S’il est difficile à quantifier aujourd’hui pour l’APA, cet “effet d’évincement”, s’est vérifié ces dernières années dans le cadre d’autres prestations sociales soumises au recours sur succession. Tel est le cas de l’Aide Sociale à l’Hébergement (ASH), dont le nombre d’allocataires n’a quasiment pas augmenté au cours de la dernière décennie. Dans la même logique, le nombre de bénéficiaires de l’APA a connu une croissance exponentielle depuis 2002, date à laquelle l’APA s’est substituée à la Prestation Spécifique Dépendance (PSD), alors même que ces deux aides étaient destinées aux mêmes publics. On peut donc aujourd’hui en conclure que de nombreuses personnes renonçaient à demander le bénéfice de la PSD en raison du recouvrement sur succession dont celle-ci faisait l’objet.
 
France Alzheimer appelle au refus ferme et définitif de l’instauration d’un recours sur succession dans le cadre de l’APA. L’application d’une telle disposition constituerait une double peine injustifiée pour les familles qui assument déjà, tant humainement que financièrement, la perte d’autonomie de leurs proches.

Témoignage : l’APA pendant 10 ans : 40 000 € à rembourser par nos enfants !”

M. R., 82 ans, accompagne son épouse, âgée de 80 ans, dont la maladie d’Alzheimer a été diagnostiquée en 2006. Aujourd’hui, Mme R. bénéficie de l’Allocation Personnalisée d’Autonomie sur la base d’une reconnaissance en GIR 2. Le montant de l’APA versée mensuellement est de 330 €. L’intervention de plusieurs aides à domicile coûte au couple 800 € par mois. Mais la facture explose littéralement quand Mme R. effectue un séjour prolongé en établissement spécialisé (jusqu’ à 4 500 € par mois). Ces séjours permettent à la fois de mieux prendre en soin médicalement Mme R. mais aussi d’offrir une plage de répit à M. R afin de lui permettre de se reposer, lui qui avoue “être très fatigué.”
 
Malgré tout, le couple bénéficiaire de l’APA se dit aujourd’hui prêt à renoncer à cette allocation et voir son reste à charge sensiblement augmenter si les montants versés à ce titre étaient récupérables par l’état sur la succession du couple.
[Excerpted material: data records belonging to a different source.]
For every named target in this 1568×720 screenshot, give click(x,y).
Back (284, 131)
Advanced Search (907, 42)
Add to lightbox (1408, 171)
Pas question pour M. R. d’infliger une triple peine à la famille : celui de la maladie de son épouse, celui du coût de la prise en charge et en soin de la maladie ; celui du coût de l’aide apportée aux familles ! M. R. envisagerait même, faute de ne plus bénéficier d’aides publiques, d’avoir recours au travail dissimulé et donc moins coûteux.
 
Le couple a fait un rapide calcul : les montants correspondant à l’APA touchée pendant environ 10 ans s’élèvent à quelque 40 000 €. Une somme que devraient rembourser les enfants du couple sur l’héritage des parents si le recours sur succession était adopté. Inimaginable pour M. et Mme R. !
 
Source : Association France Alzheimer et maladies apparentées.